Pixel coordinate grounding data

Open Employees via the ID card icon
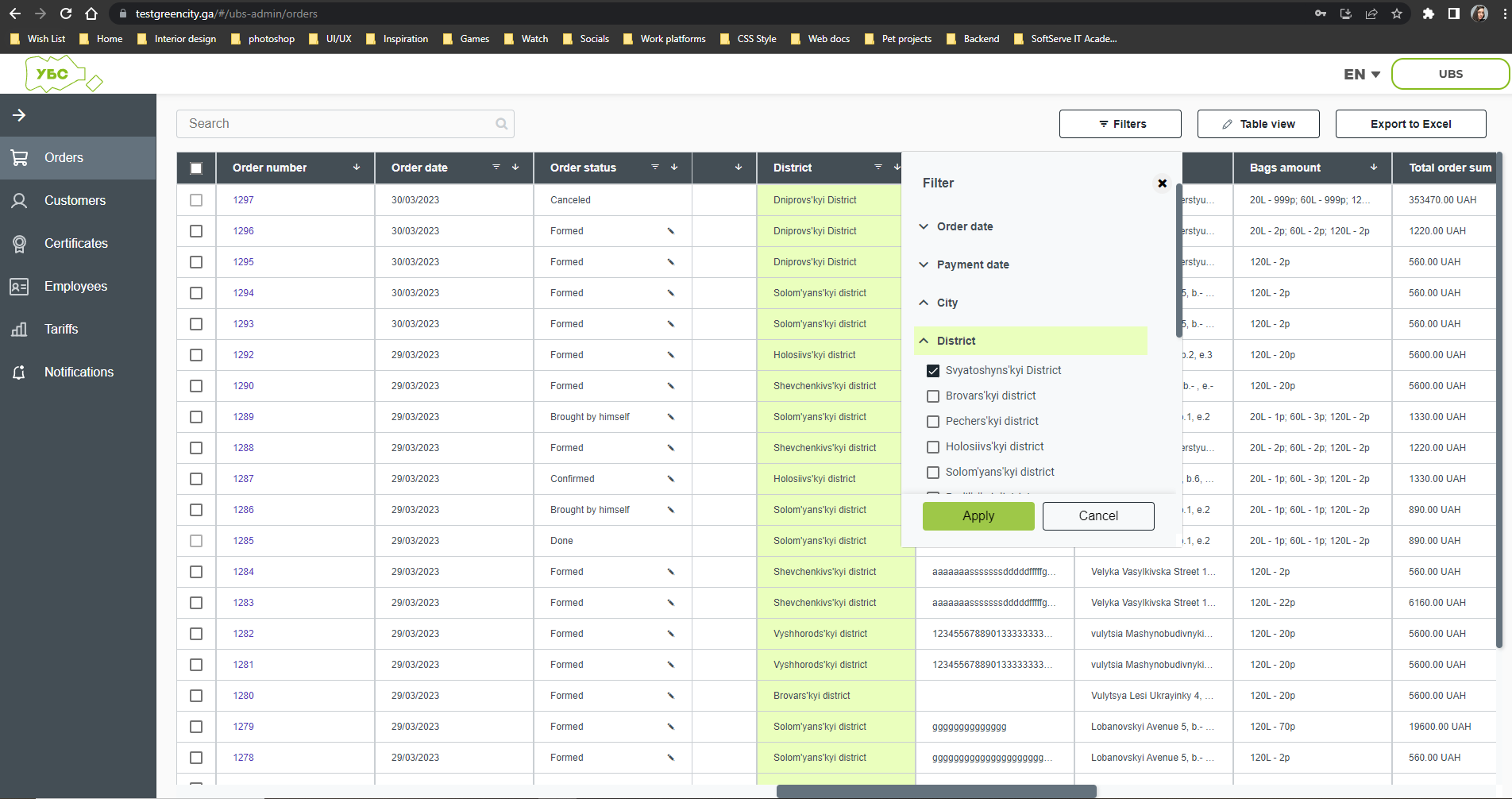 point(19,286)
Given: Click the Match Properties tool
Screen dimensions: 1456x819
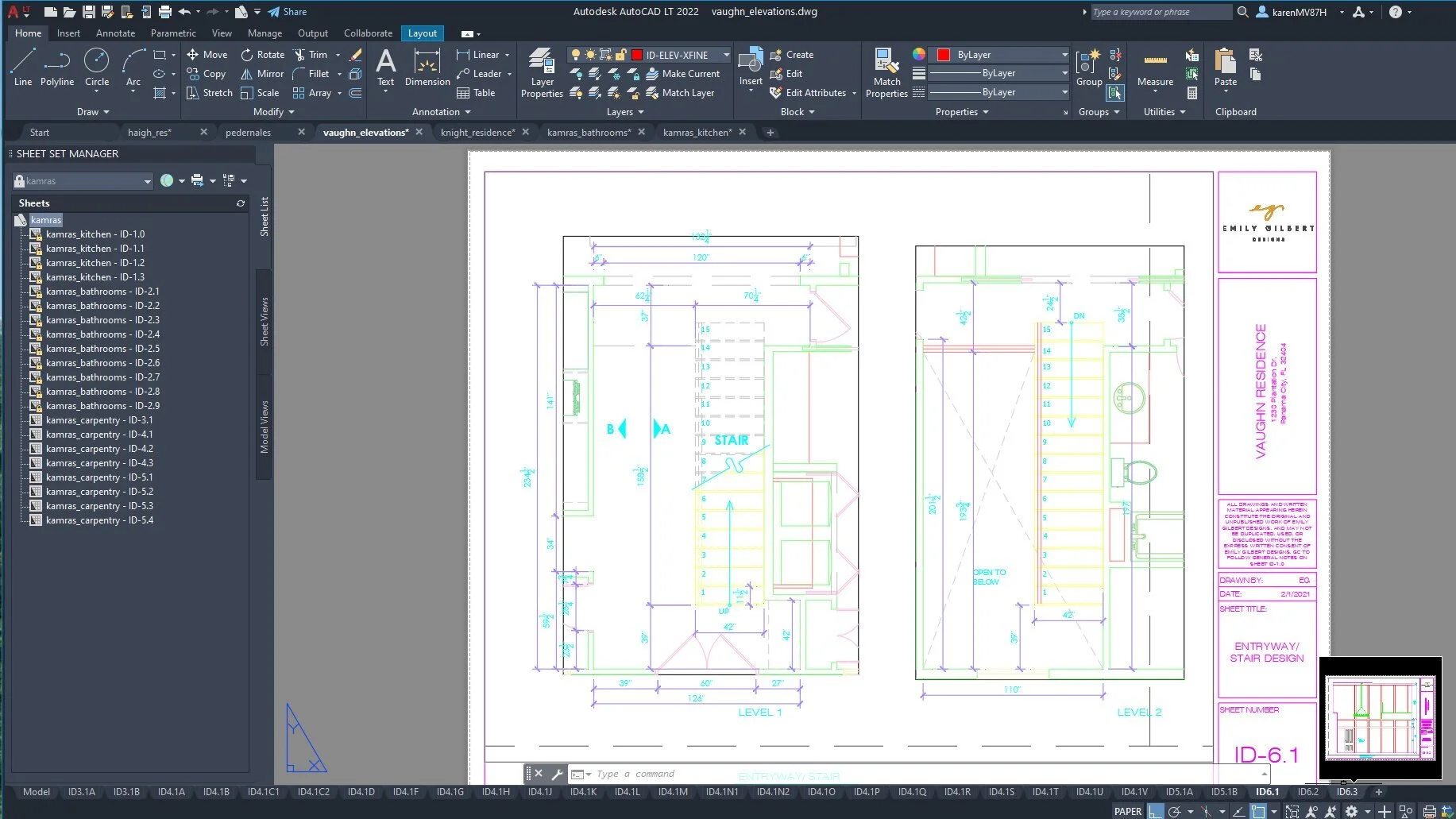Looking at the screenshot, I should pos(886,71).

[EXERCISE PROMPT] Only the lines from the line with "Given: Click the Match Properties tool" through the end of the entries above, copied exactly and with both ends included, belong in the response; the pictures do not.

[WRITTEN ANSWER]
Given: Click the Match Properties tool
Screen dimensions: 1456x819
Looking at the screenshot, I should pos(886,71).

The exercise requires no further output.